Task to complete — Put the records starting with the line containing "Where should I click to: Toggle" and going on through the line containing "tap(194, 133)" into a two-column CSV with the columns text and answer. Give one row per record, with each field in quotation marks and any line breaks replaced by spaces.

________

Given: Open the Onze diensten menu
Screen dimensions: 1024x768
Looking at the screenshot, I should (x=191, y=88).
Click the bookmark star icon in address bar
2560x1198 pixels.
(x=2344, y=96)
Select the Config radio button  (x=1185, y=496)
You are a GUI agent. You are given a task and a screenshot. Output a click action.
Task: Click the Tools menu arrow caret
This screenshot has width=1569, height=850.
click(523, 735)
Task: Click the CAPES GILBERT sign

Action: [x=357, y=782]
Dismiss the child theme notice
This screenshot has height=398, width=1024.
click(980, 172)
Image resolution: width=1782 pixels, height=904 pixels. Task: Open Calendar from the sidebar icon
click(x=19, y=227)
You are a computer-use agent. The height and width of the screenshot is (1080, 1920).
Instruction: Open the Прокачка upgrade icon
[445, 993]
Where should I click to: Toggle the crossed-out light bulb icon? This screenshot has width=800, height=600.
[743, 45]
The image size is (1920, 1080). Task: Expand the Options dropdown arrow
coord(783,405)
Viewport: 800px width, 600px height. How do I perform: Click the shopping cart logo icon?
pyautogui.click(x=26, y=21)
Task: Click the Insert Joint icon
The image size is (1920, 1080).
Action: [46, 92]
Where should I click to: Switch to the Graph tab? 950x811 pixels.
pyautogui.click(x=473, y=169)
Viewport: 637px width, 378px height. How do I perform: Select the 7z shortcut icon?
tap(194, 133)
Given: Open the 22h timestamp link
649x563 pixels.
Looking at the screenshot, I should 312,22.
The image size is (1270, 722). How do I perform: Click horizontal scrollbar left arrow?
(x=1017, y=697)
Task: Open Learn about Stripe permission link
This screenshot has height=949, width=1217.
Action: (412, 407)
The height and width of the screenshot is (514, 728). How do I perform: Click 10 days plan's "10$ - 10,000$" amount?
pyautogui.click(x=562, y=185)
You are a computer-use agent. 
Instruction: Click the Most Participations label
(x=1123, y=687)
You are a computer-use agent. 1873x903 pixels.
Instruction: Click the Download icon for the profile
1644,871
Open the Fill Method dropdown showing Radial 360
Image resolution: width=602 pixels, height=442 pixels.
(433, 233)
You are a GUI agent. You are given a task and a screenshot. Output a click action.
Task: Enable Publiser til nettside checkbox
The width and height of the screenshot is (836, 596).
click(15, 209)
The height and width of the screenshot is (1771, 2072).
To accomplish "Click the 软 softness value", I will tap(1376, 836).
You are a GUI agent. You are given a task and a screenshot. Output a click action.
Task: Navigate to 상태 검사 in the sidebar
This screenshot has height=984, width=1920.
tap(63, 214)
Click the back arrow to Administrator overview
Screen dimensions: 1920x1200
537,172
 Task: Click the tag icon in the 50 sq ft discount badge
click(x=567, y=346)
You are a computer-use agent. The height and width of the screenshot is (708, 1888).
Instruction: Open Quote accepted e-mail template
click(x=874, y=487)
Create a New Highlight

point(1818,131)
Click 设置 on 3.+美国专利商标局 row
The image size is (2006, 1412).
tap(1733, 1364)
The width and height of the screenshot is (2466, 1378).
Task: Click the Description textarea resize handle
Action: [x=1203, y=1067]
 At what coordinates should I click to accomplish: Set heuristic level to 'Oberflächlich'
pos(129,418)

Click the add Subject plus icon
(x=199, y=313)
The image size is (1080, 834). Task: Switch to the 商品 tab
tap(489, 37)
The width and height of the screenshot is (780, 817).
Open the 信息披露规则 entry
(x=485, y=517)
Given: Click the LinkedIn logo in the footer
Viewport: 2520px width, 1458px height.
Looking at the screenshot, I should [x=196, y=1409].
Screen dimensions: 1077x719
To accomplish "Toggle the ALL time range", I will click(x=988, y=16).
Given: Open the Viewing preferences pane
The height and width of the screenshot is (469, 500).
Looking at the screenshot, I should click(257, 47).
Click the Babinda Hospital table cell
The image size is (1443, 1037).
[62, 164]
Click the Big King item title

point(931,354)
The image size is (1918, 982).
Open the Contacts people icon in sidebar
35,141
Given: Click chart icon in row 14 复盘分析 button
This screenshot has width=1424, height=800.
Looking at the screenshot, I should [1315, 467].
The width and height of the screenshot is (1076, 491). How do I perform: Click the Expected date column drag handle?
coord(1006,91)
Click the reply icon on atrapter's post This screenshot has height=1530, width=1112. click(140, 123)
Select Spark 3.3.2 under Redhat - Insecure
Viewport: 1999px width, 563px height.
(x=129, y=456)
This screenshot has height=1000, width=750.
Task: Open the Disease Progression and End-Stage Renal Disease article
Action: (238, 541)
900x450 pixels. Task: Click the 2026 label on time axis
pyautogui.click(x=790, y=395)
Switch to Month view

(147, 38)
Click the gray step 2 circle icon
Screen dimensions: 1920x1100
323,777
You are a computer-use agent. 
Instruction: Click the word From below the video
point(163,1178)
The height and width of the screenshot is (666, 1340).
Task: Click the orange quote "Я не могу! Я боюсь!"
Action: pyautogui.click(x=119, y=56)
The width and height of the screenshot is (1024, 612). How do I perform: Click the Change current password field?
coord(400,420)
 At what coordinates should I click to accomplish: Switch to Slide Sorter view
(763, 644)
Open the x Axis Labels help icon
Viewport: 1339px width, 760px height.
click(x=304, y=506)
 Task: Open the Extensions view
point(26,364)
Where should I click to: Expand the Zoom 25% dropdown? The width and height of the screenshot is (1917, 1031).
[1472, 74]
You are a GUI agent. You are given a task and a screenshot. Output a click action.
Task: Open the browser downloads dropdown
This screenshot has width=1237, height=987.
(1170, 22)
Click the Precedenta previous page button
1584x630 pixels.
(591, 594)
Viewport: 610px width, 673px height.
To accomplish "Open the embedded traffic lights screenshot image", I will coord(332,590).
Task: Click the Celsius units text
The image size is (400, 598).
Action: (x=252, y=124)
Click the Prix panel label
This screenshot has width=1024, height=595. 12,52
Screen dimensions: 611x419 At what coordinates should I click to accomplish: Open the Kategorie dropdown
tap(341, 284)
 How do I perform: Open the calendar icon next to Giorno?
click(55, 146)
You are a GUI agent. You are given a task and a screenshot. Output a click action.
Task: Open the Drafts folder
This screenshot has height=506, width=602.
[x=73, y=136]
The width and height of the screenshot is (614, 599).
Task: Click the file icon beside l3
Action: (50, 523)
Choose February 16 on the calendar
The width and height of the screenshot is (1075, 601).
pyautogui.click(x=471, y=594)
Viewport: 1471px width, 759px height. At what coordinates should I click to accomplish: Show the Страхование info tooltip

________

Complete answer —
text,answer
"Where should I click to: Toggle the crossed-out light bulb icon? This screenshot has width=800, height=600.","[743, 45]"
"The image size is (1920, 1080). Task: Expand the Options dropdown arrow","coord(783,405)"
"Viewport: 800px width, 600px height. How do I perform: Click the shopping cart logo icon?","pyautogui.click(x=26, y=21)"
"Task: Click the Insert Joint icon The image size is (1920, 1080).","Action: [46, 92]"
"Where should I click to: Switch to the Graph tab? 950x811 pixels.","pyautogui.click(x=473, y=169)"
"Viewport: 637px width, 378px height. How do I perform: Select the 7z shortcut icon?","tap(194, 133)"